A single number is required: how many lines below include the string "agent".

+++ SUPPLIED MATERIAL +++

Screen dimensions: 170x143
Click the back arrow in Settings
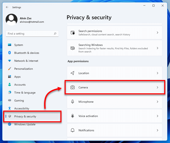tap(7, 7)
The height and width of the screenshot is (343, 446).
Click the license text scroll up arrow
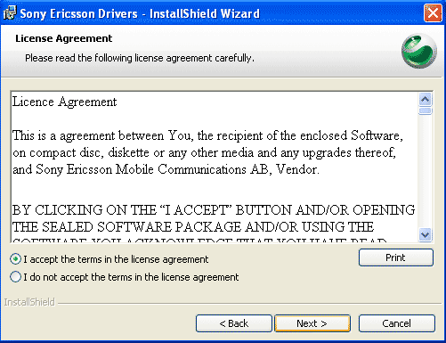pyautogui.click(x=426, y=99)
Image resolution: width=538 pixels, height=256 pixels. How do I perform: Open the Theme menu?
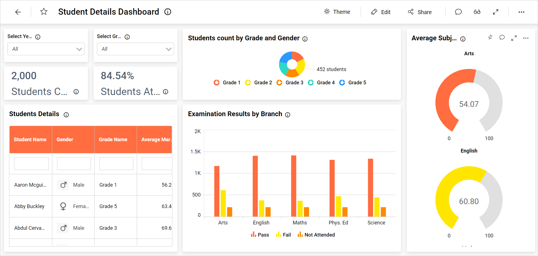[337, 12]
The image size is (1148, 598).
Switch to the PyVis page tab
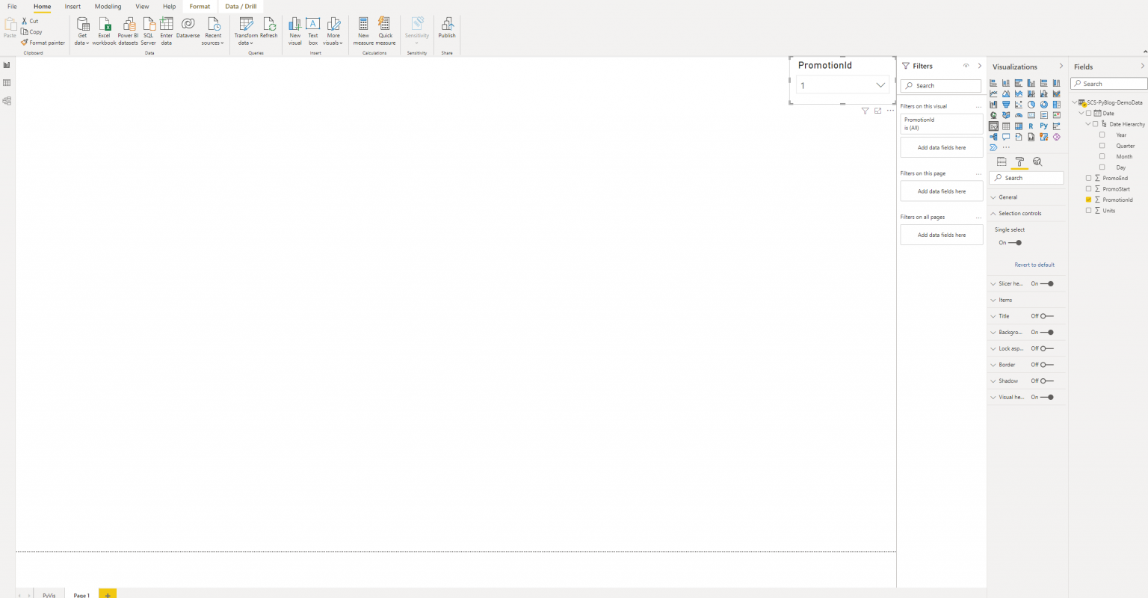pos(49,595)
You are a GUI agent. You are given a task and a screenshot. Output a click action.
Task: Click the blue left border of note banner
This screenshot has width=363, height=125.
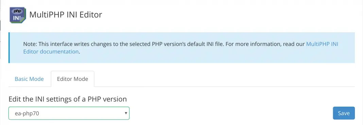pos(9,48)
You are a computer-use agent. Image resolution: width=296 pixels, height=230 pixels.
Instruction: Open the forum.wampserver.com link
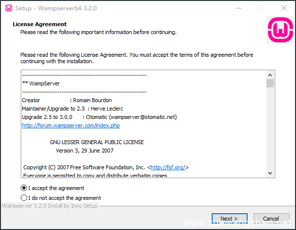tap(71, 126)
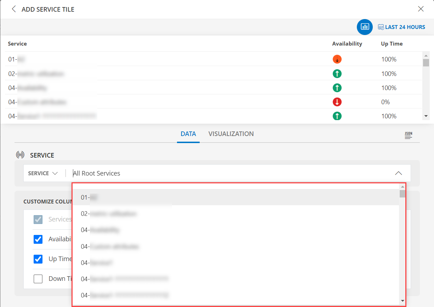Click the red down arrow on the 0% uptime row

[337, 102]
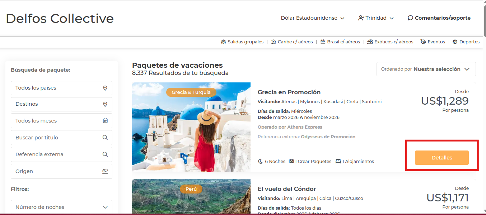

+++

*RESPONSE FOR THIS EXERCISE*.
2